─── Dataset extract ───

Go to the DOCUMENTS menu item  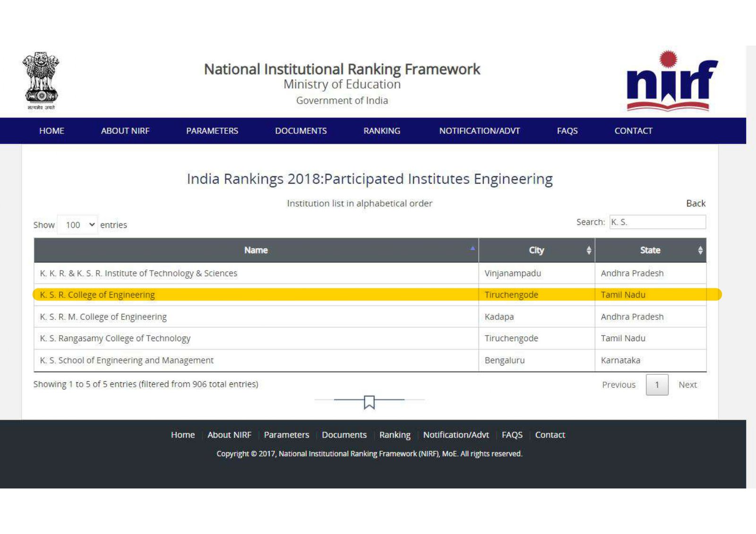(x=301, y=131)
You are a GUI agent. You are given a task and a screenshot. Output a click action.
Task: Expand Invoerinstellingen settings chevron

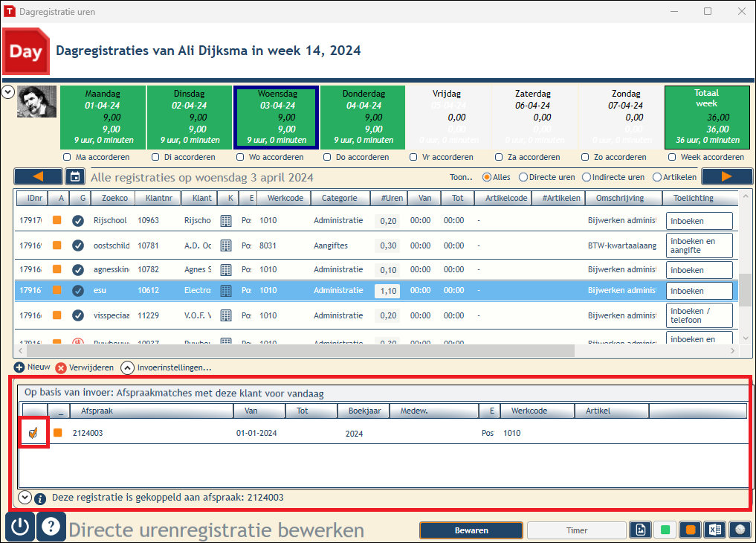coord(127,368)
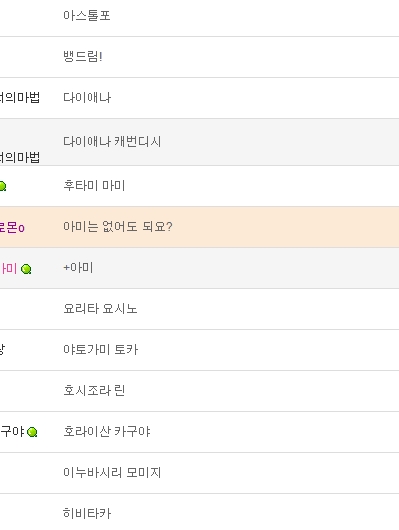Screen dimensions: 399x530
Task: Select the comment 호시조라 린
Action: coord(94,390)
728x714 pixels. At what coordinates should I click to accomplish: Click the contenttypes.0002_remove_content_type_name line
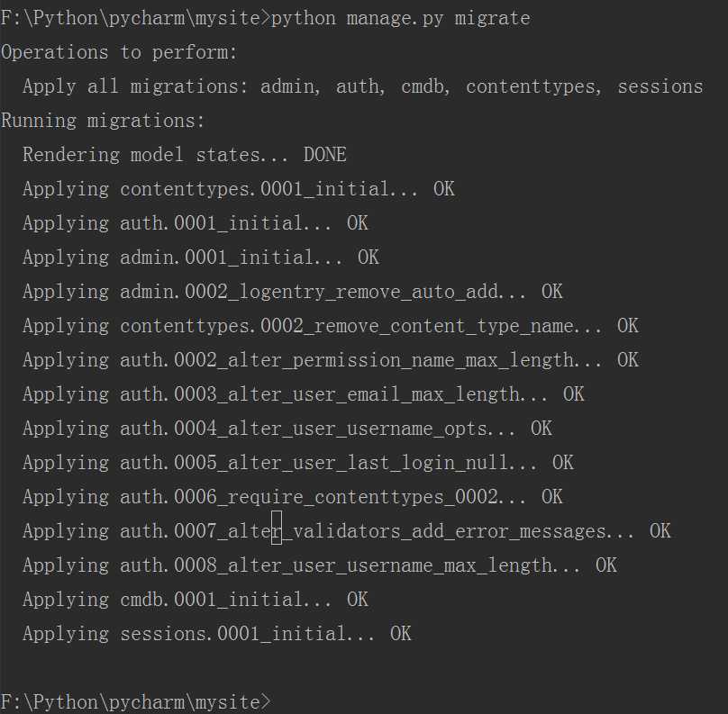331,326
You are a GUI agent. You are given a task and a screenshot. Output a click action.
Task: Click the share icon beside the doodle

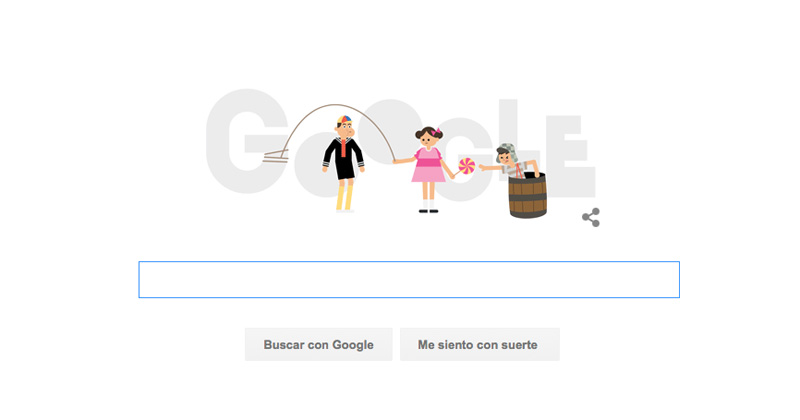click(591, 217)
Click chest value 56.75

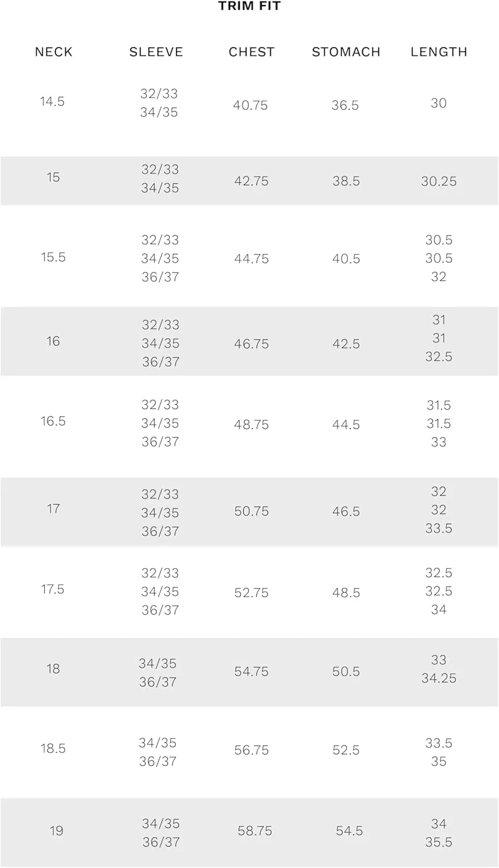pos(251,751)
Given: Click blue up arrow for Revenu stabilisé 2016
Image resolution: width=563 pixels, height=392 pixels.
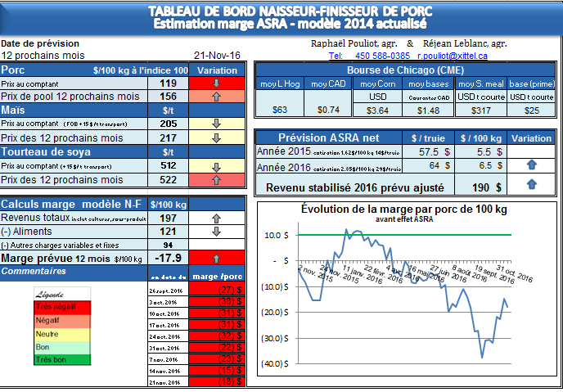Looking at the screenshot, I should click(x=531, y=185).
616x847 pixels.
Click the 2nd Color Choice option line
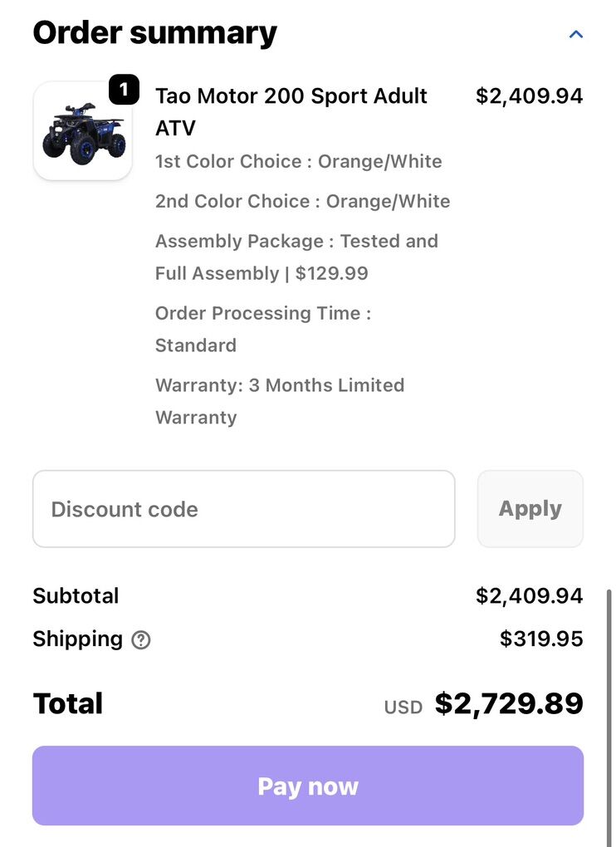click(x=302, y=201)
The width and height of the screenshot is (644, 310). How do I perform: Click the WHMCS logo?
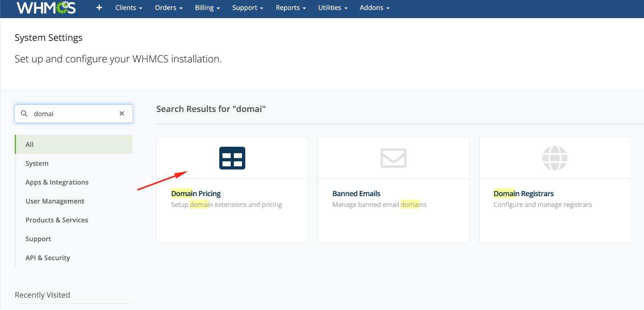tap(46, 7)
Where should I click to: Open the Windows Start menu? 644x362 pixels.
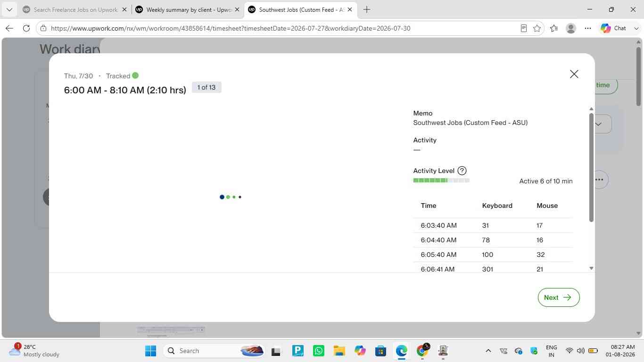point(150,351)
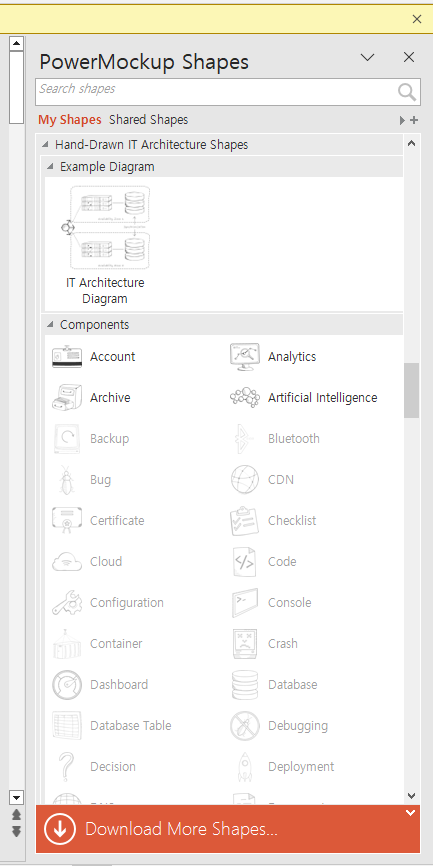Open the My Shapes tab
The image size is (433, 866).
coord(70,119)
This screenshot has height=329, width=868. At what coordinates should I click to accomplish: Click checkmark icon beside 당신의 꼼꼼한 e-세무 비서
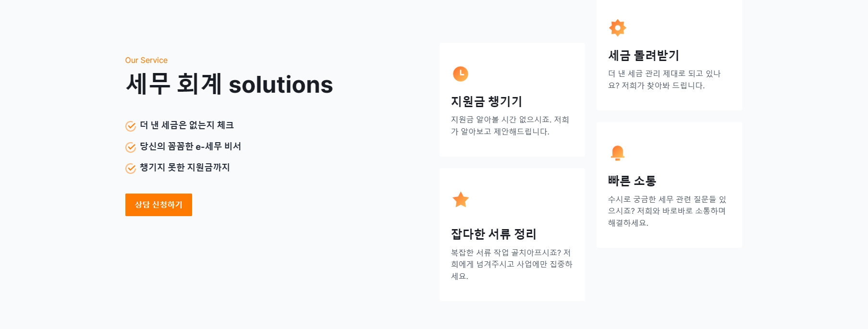click(x=131, y=147)
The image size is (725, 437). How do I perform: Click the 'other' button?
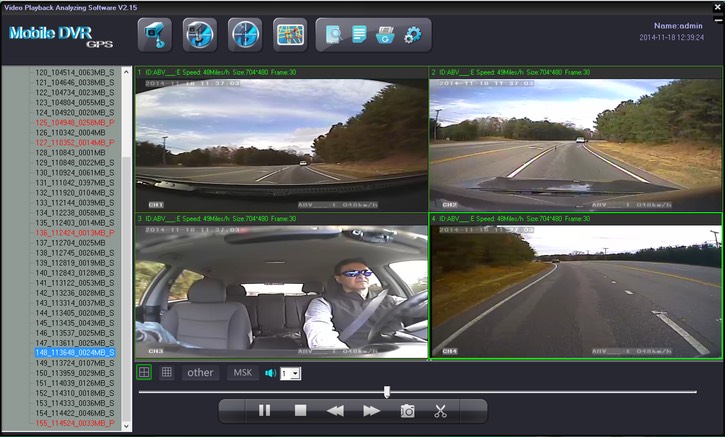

───

» **Instructions for the task**
Starting at the line that contains "Task: Expand Invoerinstellingen", reproduce exactly and only the lines through the end of the entries above, with the pictures excluded.

» **Solution to this problem**
Task: Expand Invoerinstellingen settings chevron

coord(127,368)
Screen dimensions: 399x530
Task: Select the comment 호시조라 린
Action: coord(94,390)
728x714 pixels. At what coordinates should I click to accomplish: Click the contenttypes.0002_remove_content_type_name line
331,326
You are a GUI agent. You are given a task and a screenshot. Output a click action.
Task: Click the share icon beside the doodle

click(591, 217)
Click chest value 56.75

pos(251,751)
Given: Click blue up arrow for Revenu stabilisé 2016
Image resolution: width=563 pixels, height=392 pixels.
Looking at the screenshot, I should click(x=531, y=185).
616x847 pixels.
Click the 2nd Color Choice option line
click(x=302, y=201)
The width and height of the screenshot is (644, 310). How do I perform: Click the WHMCS logo?
tap(46, 7)
Where should I click to: Open the Windows Start menu? 644x362 pixels.
point(150,351)
Open the My Shapes tab
The image size is (433, 866).
coord(70,119)
This screenshot has height=329, width=868. At what coordinates should I click to accomplish: Click checkmark icon beside 당신의 꼼꼼한 e-세무 비서
click(x=131, y=147)
The image size is (725, 437). How do I perform: Click the 'other' button?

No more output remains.